§ **WHAT YOU NEED TO DO**:
Repeat all the records, precisely as given.

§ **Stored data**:
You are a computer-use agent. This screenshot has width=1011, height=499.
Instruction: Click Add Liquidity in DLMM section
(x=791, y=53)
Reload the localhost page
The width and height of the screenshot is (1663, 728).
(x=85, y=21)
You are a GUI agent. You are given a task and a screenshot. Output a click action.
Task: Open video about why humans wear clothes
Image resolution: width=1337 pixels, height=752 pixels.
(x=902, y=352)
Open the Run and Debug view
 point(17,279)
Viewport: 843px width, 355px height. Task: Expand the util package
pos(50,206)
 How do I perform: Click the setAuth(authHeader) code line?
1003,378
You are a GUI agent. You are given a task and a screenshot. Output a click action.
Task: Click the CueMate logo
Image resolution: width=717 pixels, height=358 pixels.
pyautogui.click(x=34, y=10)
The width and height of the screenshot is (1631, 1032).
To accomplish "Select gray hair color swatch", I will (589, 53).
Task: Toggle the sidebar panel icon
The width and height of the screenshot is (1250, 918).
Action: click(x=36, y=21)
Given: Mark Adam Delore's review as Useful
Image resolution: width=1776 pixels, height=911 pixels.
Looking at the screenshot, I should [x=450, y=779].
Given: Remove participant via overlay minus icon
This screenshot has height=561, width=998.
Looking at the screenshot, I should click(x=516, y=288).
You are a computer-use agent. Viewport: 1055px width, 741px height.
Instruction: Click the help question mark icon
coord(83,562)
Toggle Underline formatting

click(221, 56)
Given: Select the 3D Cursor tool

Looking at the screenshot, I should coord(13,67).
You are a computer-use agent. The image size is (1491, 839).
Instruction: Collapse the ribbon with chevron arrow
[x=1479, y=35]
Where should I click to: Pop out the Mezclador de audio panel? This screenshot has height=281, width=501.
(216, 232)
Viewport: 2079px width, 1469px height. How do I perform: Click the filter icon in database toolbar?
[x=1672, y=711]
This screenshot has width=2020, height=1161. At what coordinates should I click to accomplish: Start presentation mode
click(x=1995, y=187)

§ **SOLVED EXERCISE**:
You are a computer-use agent. This screenshot has width=1011, height=499.
Instruction: Click Add Liquidity in DLMM section
(x=791, y=53)
Reload the localhost page
The width and height of the screenshot is (1663, 728).
(x=85, y=21)
You are a GUI agent. You are given a task and a screenshot. Output a click action.
Task: Open video about why humans wear clothes
Image resolution: width=1337 pixels, height=752 pixels.
(x=902, y=352)
Open the Run and Debug view
 point(17,279)
Viewport: 843px width, 355px height. Task: Expand the util package
pos(50,206)
 How do I perform: Click the setAuth(authHeader) code line?
1003,378
You are a GUI agent. You are given a task and a screenshot. Output a click action.
Task: Click the CueMate logo
Image resolution: width=717 pixels, height=358 pixels.
pyautogui.click(x=34, y=10)
The width and height of the screenshot is (1631, 1032).
To accomplish "Select gray hair color swatch", I will (589, 53).
Task: Toggle the sidebar panel icon
The width and height of the screenshot is (1250, 918).
Action: click(x=36, y=21)
Given: Mark Adam Delore's review as Useful
Image resolution: width=1776 pixels, height=911 pixels.
Looking at the screenshot, I should [x=450, y=779].
Given: Remove participant via overlay minus icon
This screenshot has height=561, width=998.
Looking at the screenshot, I should click(x=516, y=288).
You are a computer-use agent. Viewport: 1055px width, 741px height.
Instruction: Click the help question mark icon
coord(83,562)
Toggle Underline formatting

click(221, 56)
Given: Select the 3D Cursor tool

Looking at the screenshot, I should coord(13,67).
You are a computer-use agent. The image size is (1491, 839).
Instruction: Collapse the ribbon with chevron arrow
[x=1479, y=35]
Where should I click to: Pop out the Mezclador de audio panel? This screenshot has height=281, width=501.
(216, 232)
Viewport: 2079px width, 1469px height. How do I perform: Click the filter icon in database toolbar?
[x=1672, y=711]
This screenshot has width=2020, height=1161. At what coordinates should I click to accomplish: Start presentation mode
click(x=1995, y=187)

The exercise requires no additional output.